Première étape. Monsieur ne s’y connait pas du tout en jardin et en plante. C’est pour vous dire, il donnait un billet au fils de son voisin pour qu’il tonde chez lui (Alors là aussi je préfère préciser que ce n’est pas par fainéantise mais tout simplement parce que c’est pas son truc, il préfère ses guitares que la tondeuse) ! Les arbustes n’étaient jamais taillés et la partie nord était devenue une jungle de ronces et de chèvrefeuille ! Passer mes week-end chez lui c’est sympa mais étant du genre plutôt active j’ai eu besoin de vaquer à des occupations personnelles. Afin de ne pas m’imposer dans sa vie du jour au lendemain. Le deal a été passé ! Je ne touche pas à la maison tant que c’est chacun chez soi (je n’apprécierais pas qu’il envahisse mon espace d’un coup) mais j’ai carte blanche sur le jardin.
Que la fête commence !
C’est ainsi que j’ai pu aborder le sujet composte.
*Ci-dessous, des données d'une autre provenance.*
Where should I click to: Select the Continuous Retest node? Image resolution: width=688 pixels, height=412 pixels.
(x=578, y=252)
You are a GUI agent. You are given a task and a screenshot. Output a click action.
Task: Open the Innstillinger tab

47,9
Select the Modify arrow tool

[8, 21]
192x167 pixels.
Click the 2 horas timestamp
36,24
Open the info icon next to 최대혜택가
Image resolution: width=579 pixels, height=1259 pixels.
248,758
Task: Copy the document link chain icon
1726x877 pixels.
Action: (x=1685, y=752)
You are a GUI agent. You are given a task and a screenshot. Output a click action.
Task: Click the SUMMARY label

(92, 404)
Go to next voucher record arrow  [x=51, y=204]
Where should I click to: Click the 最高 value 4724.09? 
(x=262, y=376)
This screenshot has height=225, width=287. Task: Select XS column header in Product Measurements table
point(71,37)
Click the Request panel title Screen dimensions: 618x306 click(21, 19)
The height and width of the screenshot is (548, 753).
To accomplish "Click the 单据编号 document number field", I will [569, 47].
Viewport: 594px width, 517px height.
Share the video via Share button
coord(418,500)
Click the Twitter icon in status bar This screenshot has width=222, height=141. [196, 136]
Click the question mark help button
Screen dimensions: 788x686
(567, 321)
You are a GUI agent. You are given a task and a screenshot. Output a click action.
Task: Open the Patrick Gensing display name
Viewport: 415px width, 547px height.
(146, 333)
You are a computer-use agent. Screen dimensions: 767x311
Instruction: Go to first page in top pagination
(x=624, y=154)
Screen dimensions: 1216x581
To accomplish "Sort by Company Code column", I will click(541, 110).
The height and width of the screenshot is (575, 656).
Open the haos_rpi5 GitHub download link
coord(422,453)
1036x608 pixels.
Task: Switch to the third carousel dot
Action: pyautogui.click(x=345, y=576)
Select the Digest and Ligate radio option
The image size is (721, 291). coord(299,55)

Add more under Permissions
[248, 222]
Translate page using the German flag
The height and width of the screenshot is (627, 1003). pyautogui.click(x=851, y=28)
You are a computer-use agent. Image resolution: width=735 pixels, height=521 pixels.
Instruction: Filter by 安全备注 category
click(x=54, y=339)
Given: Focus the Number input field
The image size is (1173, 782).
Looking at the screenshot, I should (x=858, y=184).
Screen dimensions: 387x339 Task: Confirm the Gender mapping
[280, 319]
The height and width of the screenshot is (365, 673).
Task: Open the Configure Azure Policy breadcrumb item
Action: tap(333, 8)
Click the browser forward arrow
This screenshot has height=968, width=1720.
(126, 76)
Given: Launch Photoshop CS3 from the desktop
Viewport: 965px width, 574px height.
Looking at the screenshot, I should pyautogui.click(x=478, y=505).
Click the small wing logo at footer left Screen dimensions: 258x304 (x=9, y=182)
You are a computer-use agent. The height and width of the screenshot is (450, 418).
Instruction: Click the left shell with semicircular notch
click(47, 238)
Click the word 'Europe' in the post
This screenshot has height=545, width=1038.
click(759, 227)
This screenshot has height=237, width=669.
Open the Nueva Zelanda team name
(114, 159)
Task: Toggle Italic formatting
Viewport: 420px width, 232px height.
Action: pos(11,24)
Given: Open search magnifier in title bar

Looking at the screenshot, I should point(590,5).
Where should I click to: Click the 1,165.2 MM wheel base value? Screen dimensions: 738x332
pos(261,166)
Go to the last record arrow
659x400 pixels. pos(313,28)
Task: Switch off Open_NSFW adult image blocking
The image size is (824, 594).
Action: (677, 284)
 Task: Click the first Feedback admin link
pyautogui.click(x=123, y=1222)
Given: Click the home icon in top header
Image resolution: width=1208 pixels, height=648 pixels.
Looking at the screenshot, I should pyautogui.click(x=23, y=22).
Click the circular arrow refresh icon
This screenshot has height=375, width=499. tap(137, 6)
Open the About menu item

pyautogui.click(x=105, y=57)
« Tu sais pour planter j’ai besoin de terre, le sol a besoin d’être amendé, et à force d’aller en chercher à la jardinerie je cumule les sacs en plastique, même si je les réutilise pour les déchets verts, ce n’est pas terrible et en plus faut payer pour avoir de la terre c’est quand même un truc de ouf, non ?! On vit quand même sur la planète Terre ! et puis ma maison est construite sur de la terre, je marche sur de la terre, … Chéri ! Il faut agir ! »
L’homme moderne n’aime pas les bêtes et encore moins l’idée d’être dérangé par des odeurs. Mais en fin de compte après de nombreux arguments pour et contre et surtout parce que j’avais carte blanche non d’un chien…
La fabrication du composteur a pu commencer !
On a utilisé des palettes, des planches de bois et la structure en bois d’une ancienne plancha qui traînait. Ok il n’est pas très beau, il tient miraculeusement debout mais il y a un composteur !!!
Deuxième étape. Avoir un compost c’est bien, mais faut le remplir. J’ai alors sorti un vieux Tupperware du placard, qui a terminé sur le plan de travail. Et c’est là que le rabâchage a commencé.
« QUI A JETE LES EPLUCHURES DE PATATE DANS LA POUBELLE ……. NON D’UNE CROTTE DE BIQUE, VOUS CROYEZ QUE JE LAISSE UNE BOITE REMPLIE D’EPLUCHURES POUR FAIRE DE L’ELEVAGE DE DROSOPHILES !!! »

Eh oui c’est certainement l’étape la plus importante pour changer les habitudes c’est de ne pas céder, et de rappeler continuellement ce qui va ou non à la poubelle. La patience est de rigueur.
La prochaine fois que je vous parle du composteur c’est pour vous dire ce qui y va ou non, et des infos sur les petites bêtes si essentielles à son bon fonctionnement ! Mais en attendant, faites-le, et vous pouvez déjà y mettre vos déchets verts et épluchures de fruits et légumes !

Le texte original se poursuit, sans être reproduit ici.